So, as a general recommendation: if you have the required expertise, it is suggested to set up a
private CA exclusively for your IdP's govroam service. This CA should have a very long lifetime to
prevent certificate rollover problems. The CA should issue only server certificates for your govroam
IdP server(s). If you do not have that expertise, you should make use of your NROs special-purpose
CA if it exists. If none of these work for you, a certificate from a commercial CA is the third option.
Consideration 2: Recommended certificate properties
Various end-user device operating systems impose different requirements on the contents of the
server certificate that is being presented.
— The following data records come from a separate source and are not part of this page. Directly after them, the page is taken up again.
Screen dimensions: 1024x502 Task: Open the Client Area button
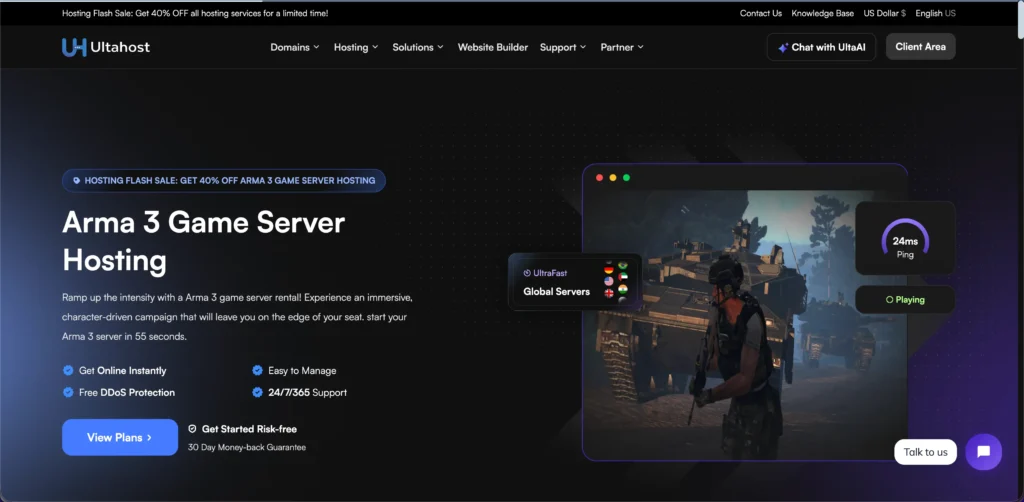click(x=920, y=47)
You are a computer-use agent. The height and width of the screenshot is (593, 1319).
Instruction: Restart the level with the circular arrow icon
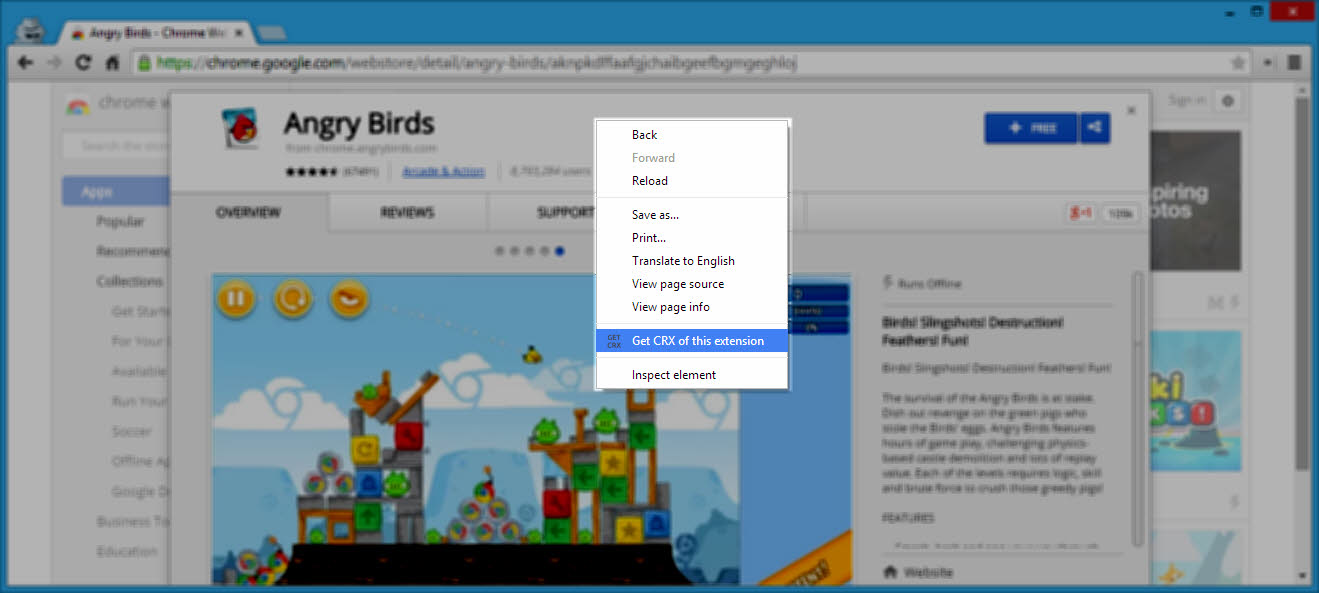[x=292, y=299]
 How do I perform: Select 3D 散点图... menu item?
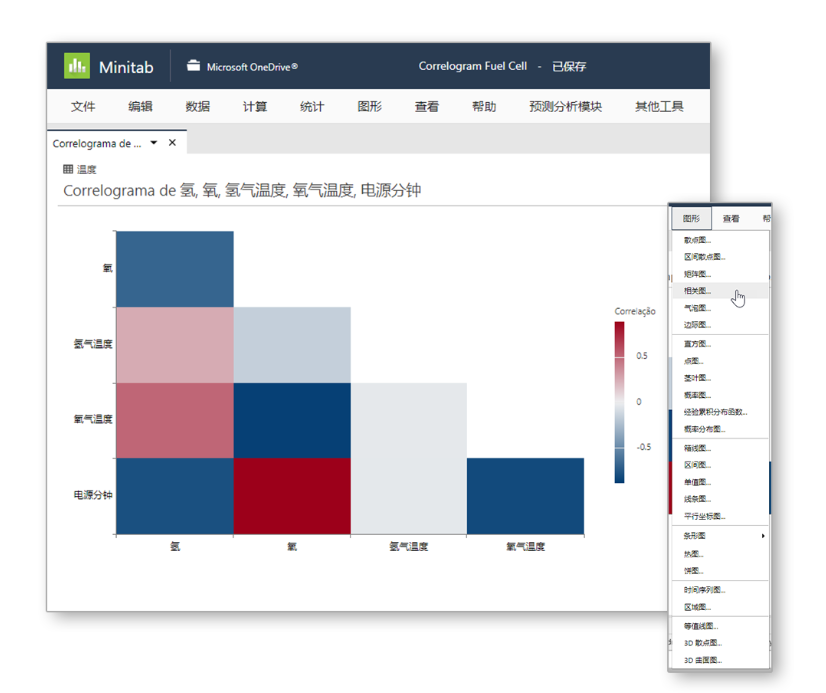702,643
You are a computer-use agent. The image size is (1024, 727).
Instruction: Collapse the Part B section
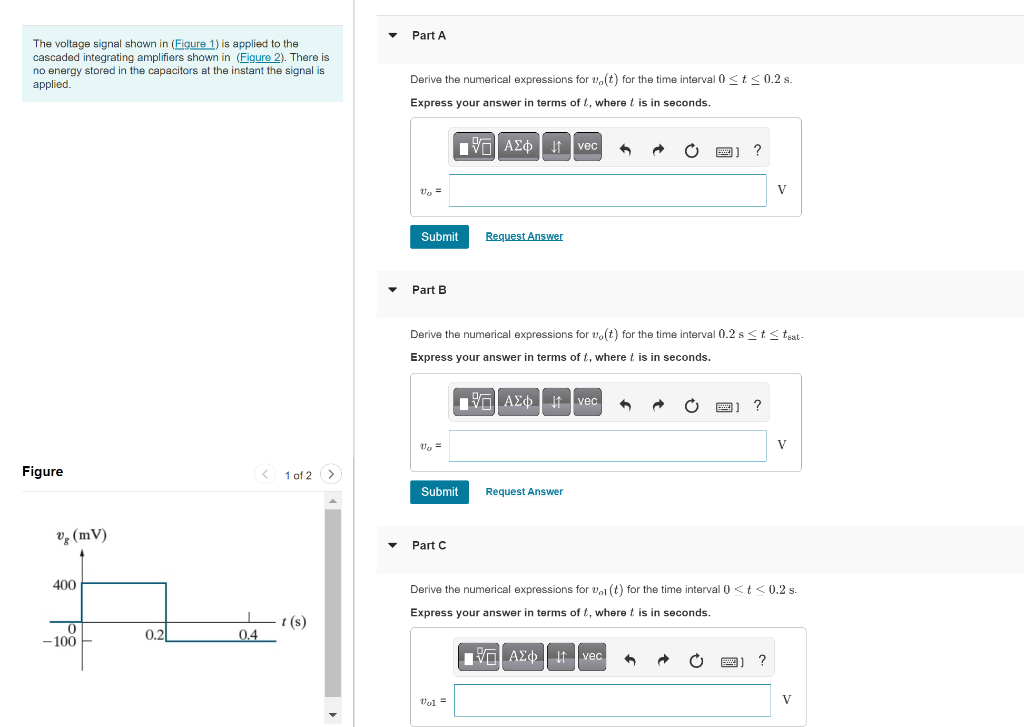tap(391, 290)
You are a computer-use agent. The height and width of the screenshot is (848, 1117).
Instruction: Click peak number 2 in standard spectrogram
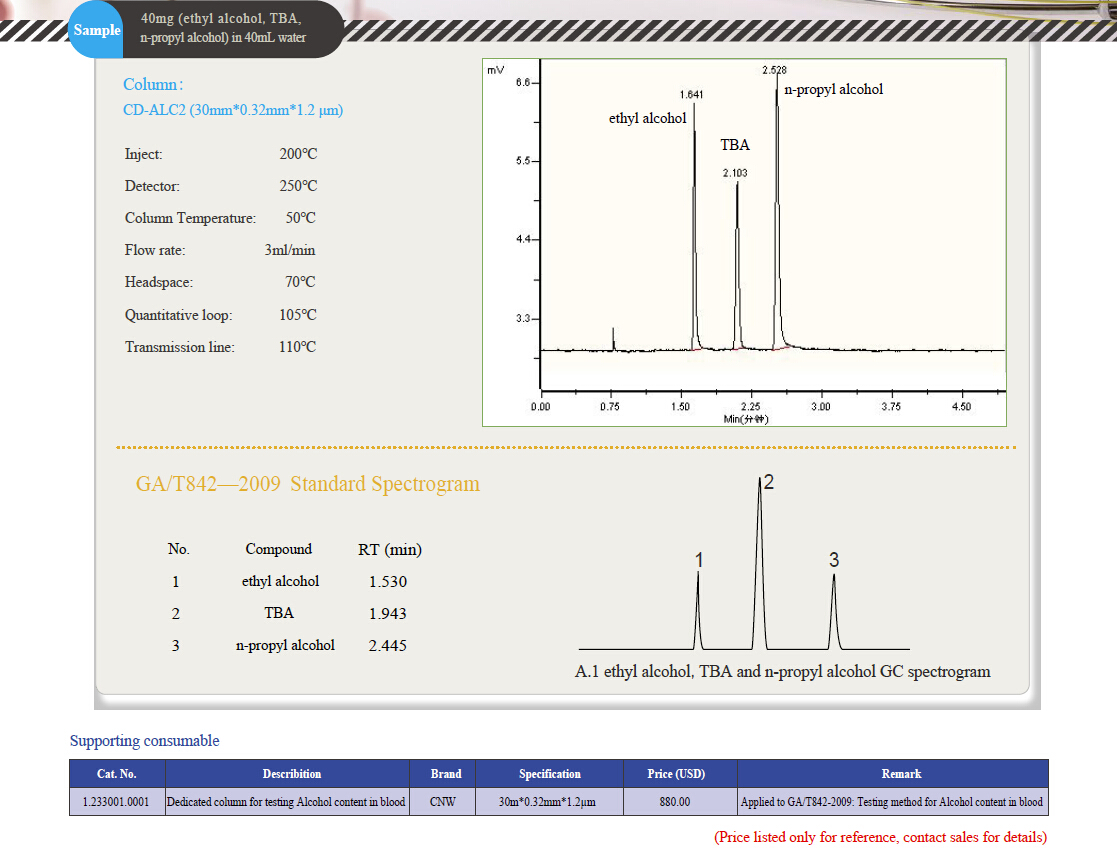767,482
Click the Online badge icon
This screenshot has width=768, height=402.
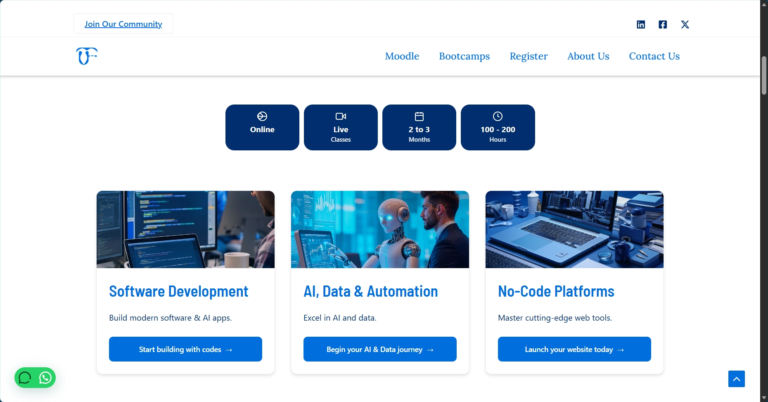click(x=262, y=117)
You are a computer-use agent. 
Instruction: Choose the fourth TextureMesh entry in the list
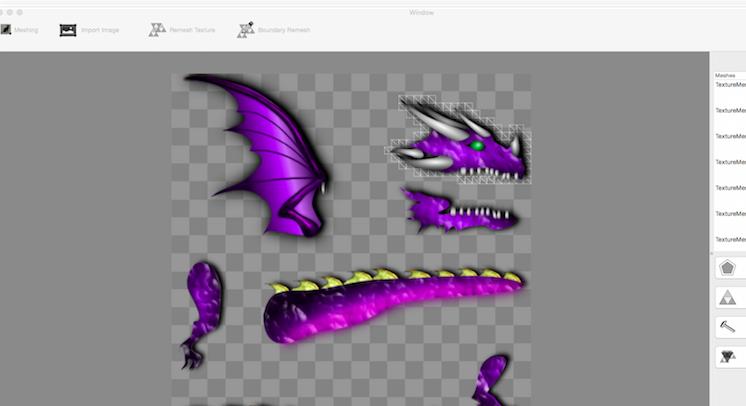[x=731, y=162]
Luckily, these requirements are not mutually exclusive.
When creating or procuring a server certificate, you should check with the CA that its certificates
satisfy as many of these requirements as possible to ensure broad compatibility with your users'
devices. The list below does not include "standard" sanity checks applied to certificates; e.g. wellformedness of the data, validity timestamps etc. These checks are done "as per usual" in every TLS
connection.
The most important property of the server certificate is the name of the server. Since this certificate
is not for a webserver, there is no necessity to put an actual hostname into the server name. Also,
when an Identity Provider uses multiple servers for resilience reasons, then all these servers can and
should have a certificate with the same name; and it may well be the identical certificate. Having
different names for different servers means that end-user devices must be configured to trust
multiple servers, which is more cumbersome than just having to configure one name string.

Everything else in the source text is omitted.